ACTIVITY » Could you set down exactly the lines of the data below, starting at the one that holds "Choose the third listed hive data source" and ending at the one that holds "This screenshot has width=890, height=504.", both included, and only those?

DATA SHOWN »
--- START ---

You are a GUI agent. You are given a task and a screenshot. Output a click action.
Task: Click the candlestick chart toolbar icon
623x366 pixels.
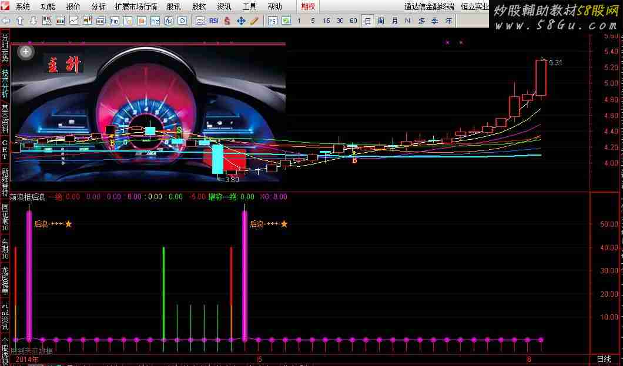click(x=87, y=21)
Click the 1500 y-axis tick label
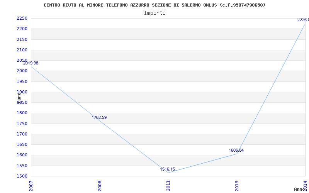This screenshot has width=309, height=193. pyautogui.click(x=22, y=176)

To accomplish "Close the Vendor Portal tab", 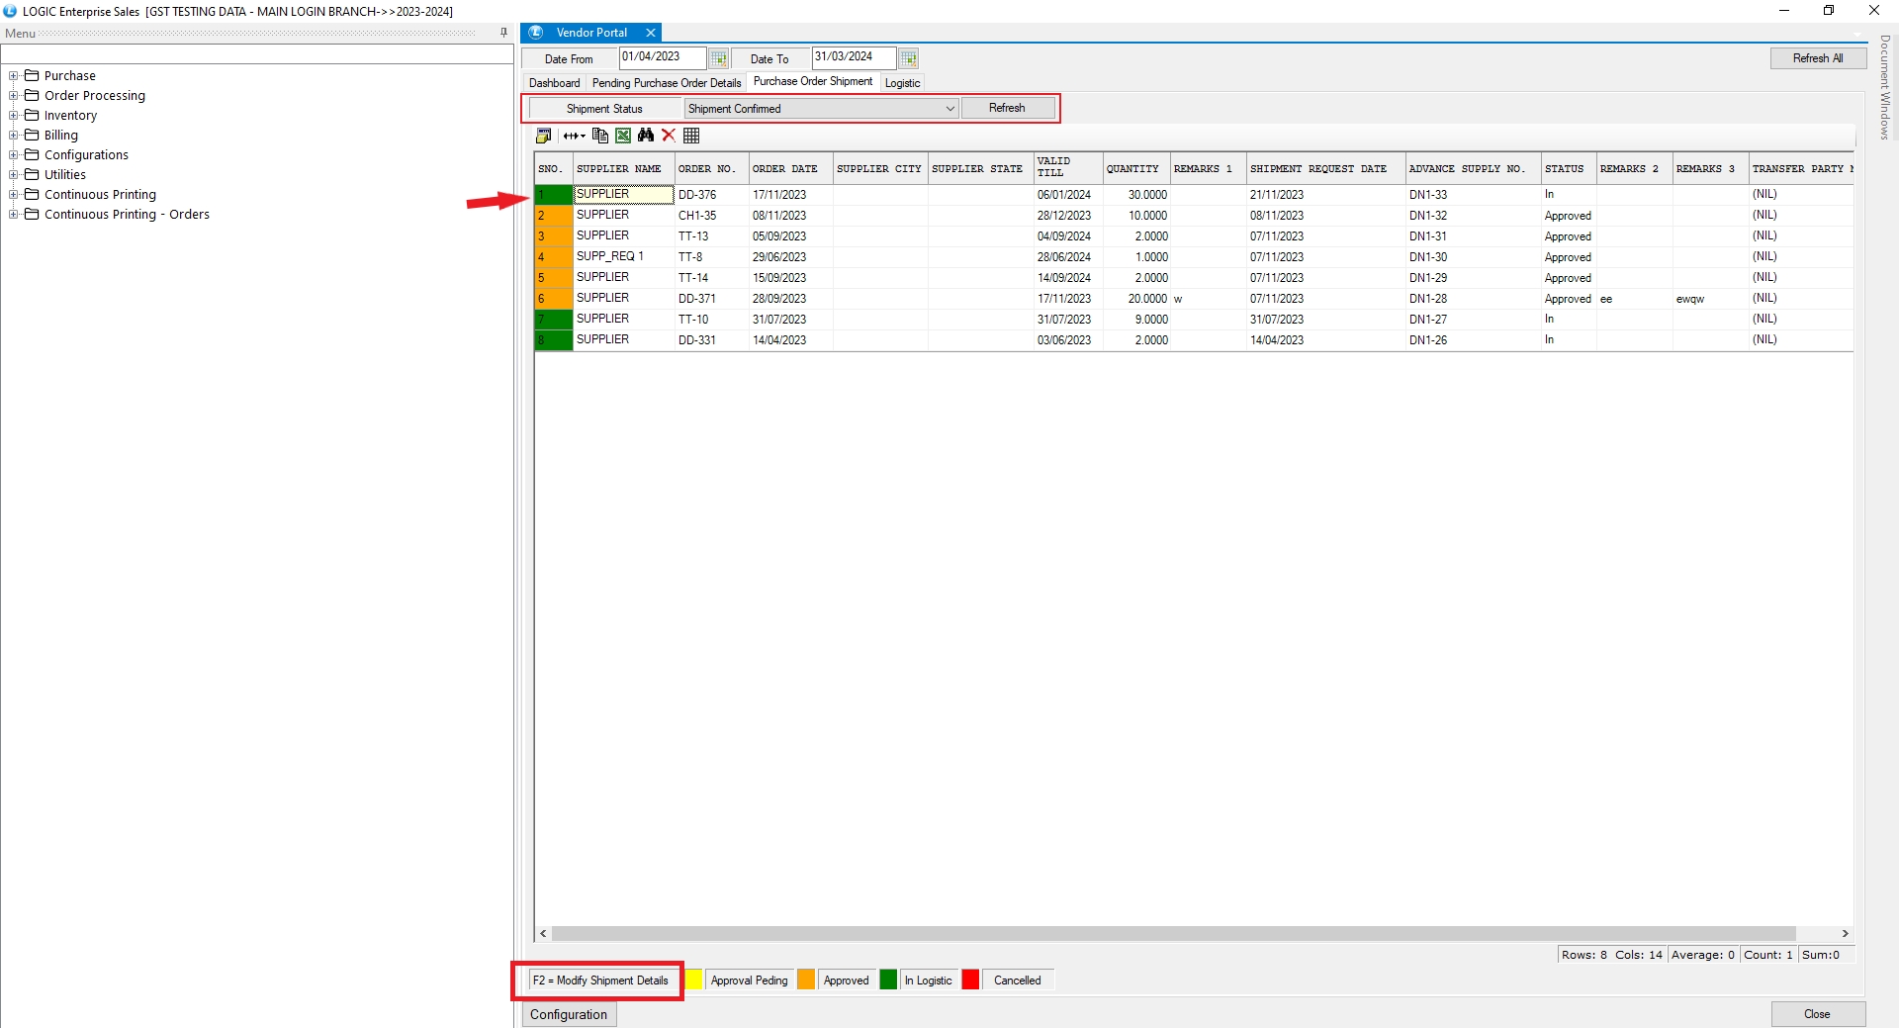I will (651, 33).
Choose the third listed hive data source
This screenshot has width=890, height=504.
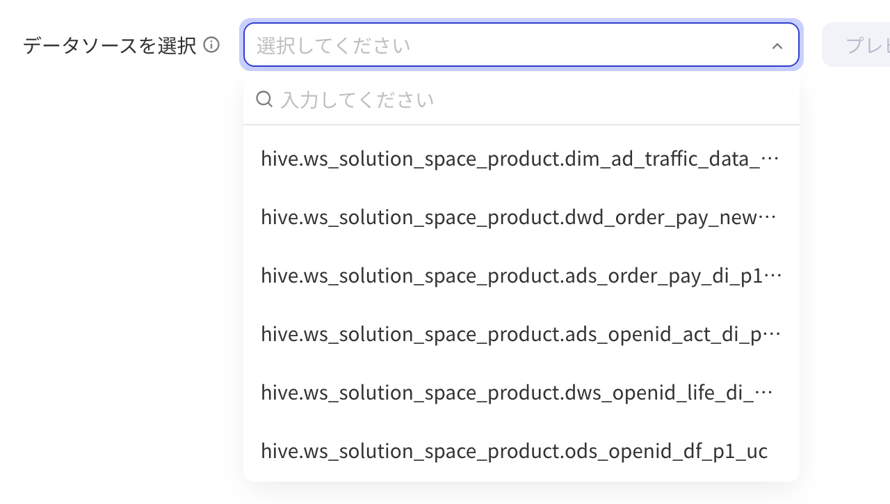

--- END ---
--- START ---

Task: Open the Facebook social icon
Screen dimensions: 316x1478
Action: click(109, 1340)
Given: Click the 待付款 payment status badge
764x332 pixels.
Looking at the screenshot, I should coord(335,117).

--- END ---

REPLY »
Choose the third listed hive data source
This screenshot has width=890, height=504.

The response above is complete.